Calibration of the model was done by running recent annual peak flows. The 2005 and

2006 annual peak flows were chosen to make sure the model could simulate current conditions

of the Maumee River accurately. The more recent 2007 and 2008 annual peak flows were not

used in the calibration because they have not yet been made available by USGS. After each

annual peak flow was run, the converted gage elevation of the Waterville gaging station was

subtracted from the simulated water surface elevation to obtain a gage height. This height was

compared to the gage height obtained from HEC-RAS using the formula of the trendline for the corresponding discharge for each annual peak flow to determine the difference between the modeled gage height and the actual gage height. A difference of ±0.30 m (±1.00 ft) from modeled and actual water surface elevation was chosen as a standard to calibrate the model because this value is used by the USACE for calibrating their models. In order to meet this criteria, the original Manning roughness values used in the HEC-2 model were raised or lowered to change the water surface elevation to meet that of the observed water surface elevation. Once the model was considered calibrated historical verification runs were made of past annual peak flows which were not used during the calibration to ensure the validity of the calibration.

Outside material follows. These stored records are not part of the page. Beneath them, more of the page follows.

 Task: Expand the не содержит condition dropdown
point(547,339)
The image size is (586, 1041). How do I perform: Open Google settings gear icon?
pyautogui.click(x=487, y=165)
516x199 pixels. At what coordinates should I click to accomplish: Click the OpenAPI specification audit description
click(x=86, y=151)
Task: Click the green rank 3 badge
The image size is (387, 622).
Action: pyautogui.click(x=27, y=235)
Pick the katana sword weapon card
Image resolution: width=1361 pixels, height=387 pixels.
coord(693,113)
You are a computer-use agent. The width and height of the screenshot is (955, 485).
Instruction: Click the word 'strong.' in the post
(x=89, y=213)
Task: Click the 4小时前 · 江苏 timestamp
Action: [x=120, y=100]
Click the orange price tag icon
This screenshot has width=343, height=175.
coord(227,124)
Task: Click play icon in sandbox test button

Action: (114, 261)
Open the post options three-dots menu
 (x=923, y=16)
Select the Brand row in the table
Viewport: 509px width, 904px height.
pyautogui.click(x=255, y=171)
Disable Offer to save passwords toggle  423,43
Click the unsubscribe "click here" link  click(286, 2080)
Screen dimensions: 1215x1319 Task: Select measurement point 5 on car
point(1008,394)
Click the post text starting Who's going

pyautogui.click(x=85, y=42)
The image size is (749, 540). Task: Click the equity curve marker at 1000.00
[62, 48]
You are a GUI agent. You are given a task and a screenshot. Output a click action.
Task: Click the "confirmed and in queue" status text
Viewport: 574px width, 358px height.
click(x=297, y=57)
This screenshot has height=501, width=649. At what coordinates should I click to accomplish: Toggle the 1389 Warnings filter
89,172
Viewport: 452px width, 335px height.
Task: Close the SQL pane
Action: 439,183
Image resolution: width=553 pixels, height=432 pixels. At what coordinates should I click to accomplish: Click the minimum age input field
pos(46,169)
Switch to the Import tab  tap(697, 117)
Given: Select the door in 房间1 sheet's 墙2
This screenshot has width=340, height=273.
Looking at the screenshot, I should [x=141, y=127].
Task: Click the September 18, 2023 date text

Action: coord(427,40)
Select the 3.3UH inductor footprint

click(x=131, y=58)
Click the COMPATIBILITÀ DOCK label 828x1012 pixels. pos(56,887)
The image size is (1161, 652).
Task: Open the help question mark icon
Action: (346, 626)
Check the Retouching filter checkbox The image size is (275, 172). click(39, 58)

Figure 35: This is a graph of various discharges on a logarithmic scale plotted with their corresponding gage heights at the Waterville gaging station with a logarithmic trend line plotted and the formula of the line used to determine gage heights for various discharges.

107 108

Historical Verification

Two forms of historical verification were performed on the HEC-RAS model. The first

form of verification used historical annual peak discharges where the gage height at the

Waterville gaging station was compared to the modeled results for the same discharge in the

same manner as was done during the initial calibration stage. The years chosen for this form of

historical verification are presented in Table 11 with their accompanying discharges at the

Defiance and Waterville gaging stations. These years were chosen for their variance in

discharges and because they could be used for the second form of verification.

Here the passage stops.